### Work to be completed
Lines below starting with the line with "Screen dimensions: 878x501" and going on through the line with "You are a computer-use agent. 1473x812" must be output exactly; the rest of the records must be left out.
[Available data]
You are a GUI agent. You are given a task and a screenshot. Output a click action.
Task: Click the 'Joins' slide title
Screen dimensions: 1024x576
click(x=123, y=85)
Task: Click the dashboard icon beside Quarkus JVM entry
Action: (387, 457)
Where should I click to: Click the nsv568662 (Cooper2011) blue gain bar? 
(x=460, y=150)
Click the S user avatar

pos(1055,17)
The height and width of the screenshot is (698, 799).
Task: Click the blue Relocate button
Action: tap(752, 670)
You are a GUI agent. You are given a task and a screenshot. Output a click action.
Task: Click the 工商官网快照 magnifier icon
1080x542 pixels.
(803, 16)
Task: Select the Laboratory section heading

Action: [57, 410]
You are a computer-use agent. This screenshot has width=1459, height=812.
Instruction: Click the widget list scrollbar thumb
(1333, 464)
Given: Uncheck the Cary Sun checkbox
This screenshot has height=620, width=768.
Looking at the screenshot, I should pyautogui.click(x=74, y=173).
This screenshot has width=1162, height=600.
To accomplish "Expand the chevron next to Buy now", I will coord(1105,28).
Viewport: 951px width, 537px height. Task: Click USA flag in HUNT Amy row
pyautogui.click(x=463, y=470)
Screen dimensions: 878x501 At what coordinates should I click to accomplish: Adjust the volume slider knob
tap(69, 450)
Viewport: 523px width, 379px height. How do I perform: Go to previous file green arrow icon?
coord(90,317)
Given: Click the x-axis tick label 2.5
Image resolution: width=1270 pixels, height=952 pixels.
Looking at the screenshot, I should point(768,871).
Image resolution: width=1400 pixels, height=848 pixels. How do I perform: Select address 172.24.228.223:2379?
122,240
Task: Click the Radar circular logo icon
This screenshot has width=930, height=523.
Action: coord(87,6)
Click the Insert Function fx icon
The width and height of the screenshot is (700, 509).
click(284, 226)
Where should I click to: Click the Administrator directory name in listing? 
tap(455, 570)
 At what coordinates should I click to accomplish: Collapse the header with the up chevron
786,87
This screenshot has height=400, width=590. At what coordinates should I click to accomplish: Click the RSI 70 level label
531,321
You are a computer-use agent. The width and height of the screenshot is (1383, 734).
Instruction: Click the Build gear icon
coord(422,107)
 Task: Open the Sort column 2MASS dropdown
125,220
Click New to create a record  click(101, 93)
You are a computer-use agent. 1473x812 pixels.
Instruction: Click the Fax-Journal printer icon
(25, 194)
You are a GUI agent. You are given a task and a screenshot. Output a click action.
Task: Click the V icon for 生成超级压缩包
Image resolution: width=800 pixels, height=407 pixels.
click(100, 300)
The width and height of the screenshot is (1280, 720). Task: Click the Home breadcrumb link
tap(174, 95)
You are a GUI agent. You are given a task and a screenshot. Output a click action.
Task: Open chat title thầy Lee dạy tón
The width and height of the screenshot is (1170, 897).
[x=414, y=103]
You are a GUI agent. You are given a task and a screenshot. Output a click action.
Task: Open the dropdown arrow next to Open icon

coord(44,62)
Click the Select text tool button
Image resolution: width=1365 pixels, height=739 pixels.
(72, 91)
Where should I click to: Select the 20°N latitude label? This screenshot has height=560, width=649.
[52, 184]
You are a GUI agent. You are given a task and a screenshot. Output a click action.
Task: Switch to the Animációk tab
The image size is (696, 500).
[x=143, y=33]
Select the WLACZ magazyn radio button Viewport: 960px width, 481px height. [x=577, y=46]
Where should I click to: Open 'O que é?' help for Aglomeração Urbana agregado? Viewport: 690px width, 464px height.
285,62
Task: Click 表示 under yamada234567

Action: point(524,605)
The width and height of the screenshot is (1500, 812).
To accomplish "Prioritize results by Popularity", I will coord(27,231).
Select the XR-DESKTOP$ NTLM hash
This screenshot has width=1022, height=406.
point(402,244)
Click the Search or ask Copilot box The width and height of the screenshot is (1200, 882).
[/Available data]
### Written solution
Screen dimensions: 878x501 At what coordinates should I click to accomplish: Adjust the volume slider knob
tap(69, 450)
Viewport: 523px width, 379px height. How do I perform: Go to previous file green arrow icon?
coord(90,317)
Given: Click the x-axis tick label 2.5
Image resolution: width=1270 pixels, height=952 pixels.
Looking at the screenshot, I should point(768,871).
Image resolution: width=1400 pixels, height=848 pixels. How do I perform: Select address 172.24.228.223:2379?
122,240
Task: Click the Radar circular logo icon
This screenshot has width=930, height=523.
Action: coord(87,6)
Click the Insert Function fx icon
The width and height of the screenshot is (700, 509).
click(284, 226)
Where should I click to: Click the Administrator directory name in listing? 
tap(455, 570)
 At what coordinates should I click to accomplish: Collapse the header with the up chevron
786,87
This screenshot has height=400, width=590. At what coordinates should I click to accomplish: Click the RSI 70 level label
531,321
You are a computer-use agent. The width and height of the screenshot is (1383, 734).
Instruction: Click the Build gear icon
coord(422,107)
 Task: Open the Sort column 2MASS dropdown
125,220
Click New to create a record  click(101, 93)
You are a computer-use agent. 1473x812 pixels.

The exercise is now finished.